Tuesday, September 4, 2012

9/12/12 Jodie Mack


www.jodiemack.com

A Joy (2005, 3m, 16mm, color, sound)
A music video four Four-Tet’s “A Joy” made with ink and stained-glass contact paper.

Lilly (2007, 6m, 16mm, color, sound)
Animated photo-negatives illustrate a WWII tragedy.

Yard Work is Hard Work (2008, 28m, 16mm, color, sound)
Part experimental animation, part romantic comedy, part light critique of capitalism, this musical follows a pair of newlyweds as they learn the perils of homeownership and life in general.

Posthaste Perennial Pattern (2010 , 3m38s, 16mm, color, sound)
Rapid-fire florals and morning birdsongs bridge interior and exterior, design and nature

Rad Plaid (2010 , 6m, 16mm, color, silent or with live sound)
A series of chromatic intersections.

Unsubscribe 1-4 (2010, 16m, 16mm, color/bw, sound/silent)
Formal studies of domestic objects that enter the home via unwanted junkmail ask
questions and seek answers about cinema, life, and (as always) love.
#1: Special Offer Inside (16mm, 4m30s, color, sound—optical +/- live)
#2: All Eyes on the Silver Screen (16mm x 2, 2m45a, b/w, silent)
#3 Glitch Envy (16mm, 5m45s, color, sound—optical + live)
#4 The Saddest Song in the World (16mm, 2m45s, color, sound—optical + live)

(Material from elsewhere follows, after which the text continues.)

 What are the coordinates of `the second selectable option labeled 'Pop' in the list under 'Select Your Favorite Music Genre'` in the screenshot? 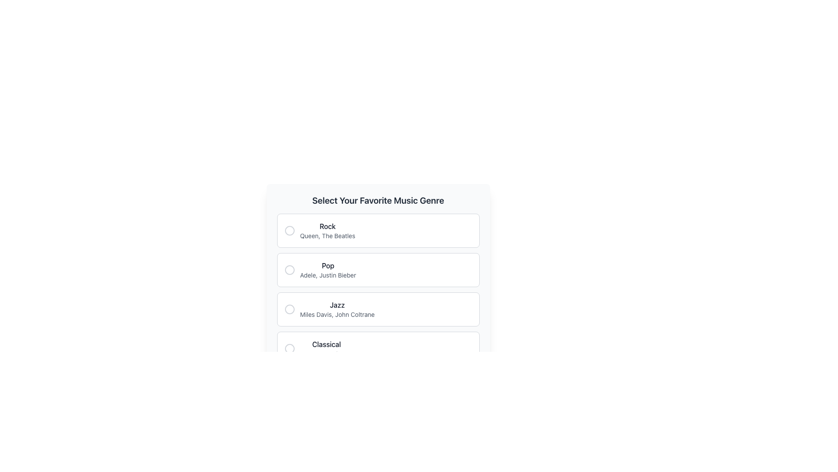 It's located at (378, 279).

The Future is Bright (2011, 2m45s, 16mm color, live sound)
‘Tis a rhyme for your lips and a song for your heart...to sing it whenever the world falls apart”

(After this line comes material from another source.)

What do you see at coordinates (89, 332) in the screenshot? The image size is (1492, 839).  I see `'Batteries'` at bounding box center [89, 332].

Point de Gaze (2012, 4m30s, 16mm, color, silent)
Named after a type of Belgian lace, this spectral study investigates intricate illusion and optical arrest.

Blanket Statement #1 (2012, 3m, 16mm, color, sound)
Discordant dysfunction down to the nitty griddy.


Jodie Mack is an independent animator, curator, and historian-in-training who received her MFA in film, video, and new media from The School of the Art Institute of Chicago in 2007 and currently teaches animation at Dartmouth College. Combining the formal techniques and structures of abstract/absolute animation with those of cinematic genres, her handmade films use collage to explore the relationship between graphic cinema and storytelling, the tension between form and meaning. Mack's 16mm films have screened at a variety of venues including the Anthology Film Archives, Images Festival, Velaslavasay Panorama, Onion City Film Festival, Ann Arbor Film Festival, Black Maria Film Festival, and the Robert Flaherty Film Seminar. She has also worked as a curator and administrator with Dartmouth's EYEWASH: Experimental Films and Videos, Florida Experimental Film and Video Festival, Portland Documentary and Experimental Film Festival, Eye and Ear Clinic, Chicago Underground Film Festival, and Chicago's-favorite micro-cinema, The Nightingale. Additionally, Mack is an Illinois Arts Council media arts fellow and the 2010 co-recipient of the Orphan Film Symposium's Helen Hill Award.